USING THE INFORMATION:
1. According to the article below on South Korea's market-manipulation task force, roughly how much in illegal profits are the seven individuals in the first major case suspected of reaping?
2. In the article below on South Korea's market-manipulation task force, reproduce the passage that begins with "South Korean regulators" and ends with "and faster enforcement.".

EXTRACT TO READ:
--- START ---

South Korean regulators are ramping up their pursuit of stock-market manipulators, expanding a high-profile joint task force to investigate nearly 10 cases as the new administration seeks to deliver on promises of a cleaner, tougher financial marketplace.
The Joint Response Team—comprising the Financial Services Commission (FSC), the Financial Supervisory Service (FSS), and the Korea Exchange—has moved beyond its initial five probes and is now reviewing a wider slate of suspected market abuses, according to officials familiar with the operation. The task force was formed last year under President Lee Jae-myung’s policy slogan that “market manipulation leads to financial ruin,” signaling a deliberate shift toward stricter penalties and faster enforcement.
“We have continued to identify and investigate new cases even after the first two were publicly announced,” a senior financial regulator said. “Our goal is to deliver concrete results as early as possible.”
The first major case targeted a group of seven individuals—including owners of hospitals, clinics and private academies, along with a senior finance executive—who are suspected of reaping roughly 40 billion won ($30 million) in illegal profits. In a first use of newly strengthened powers, authorities froze the suspects’ brokerage accounts to prevent further investor losses.
A second case involved a senior executive at NH Investment & Securities accused of insider trading worth about 2 billion won. These early moves were designed to send a deterrent message, but officials say the task force is now building momentum to tackle a broader range of violations.

--- END ---

INFORMATION SHOWN:
--- START ---

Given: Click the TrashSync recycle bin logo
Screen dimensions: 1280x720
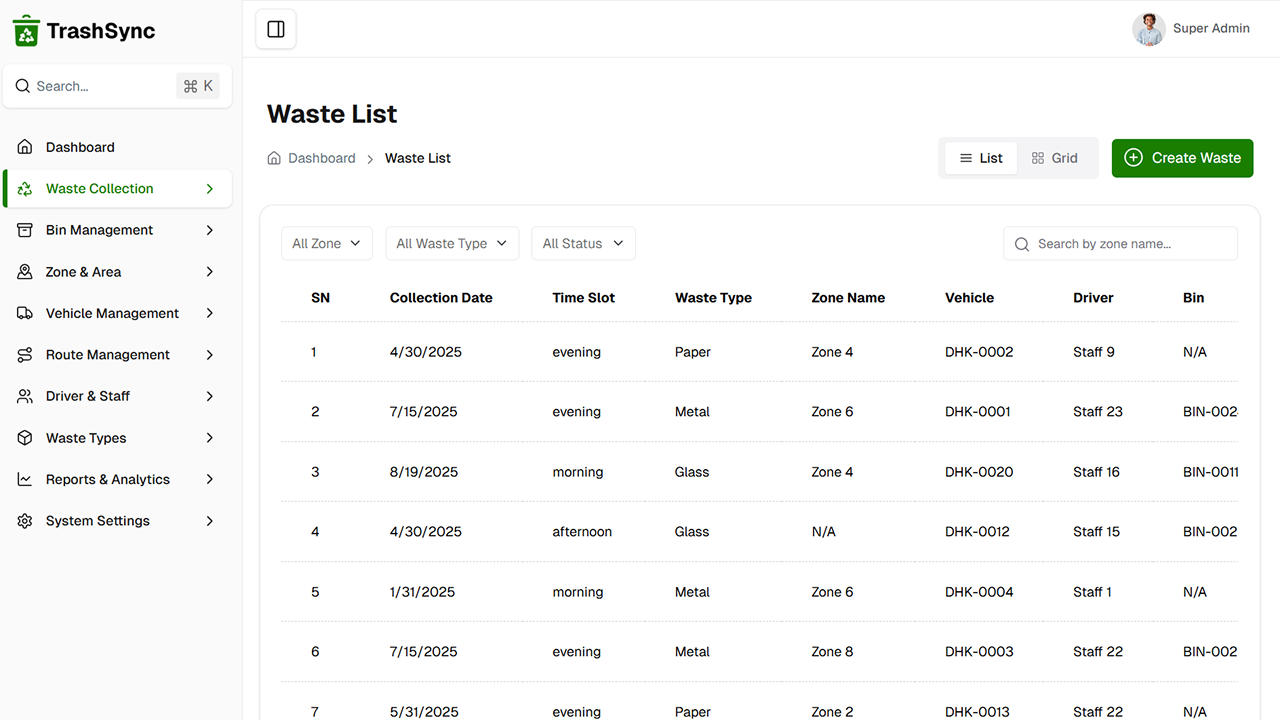Looking at the screenshot, I should (24, 30).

--- END ---

SOLUTIONS TO THE TASKS:
1. Roughly 40 billion won ($30 million).

2.
South Korean regulators are ramping up their pursuit of stock-market manipulators, expanding a high-profile joint task force to investigate nearly 10 cases as the new administration seeks to deliver on promises of a cleaner, tougher financial marketplace.
The Joint Response Team—comprising the Financial Services Commission (FSC), the Financial Supervisory Service (FSS), and the Korea Exchange—has moved beyond its initial five probes and is now reviewing a wider slate of suspected market abuses, according to officials familiar with the operation. The task force was formed last year under President Lee Jae-myung’s policy slogan that “market manipulation leads to financial ruin,” signaling a deliberate shift toward stricter penalties and faster enforcement.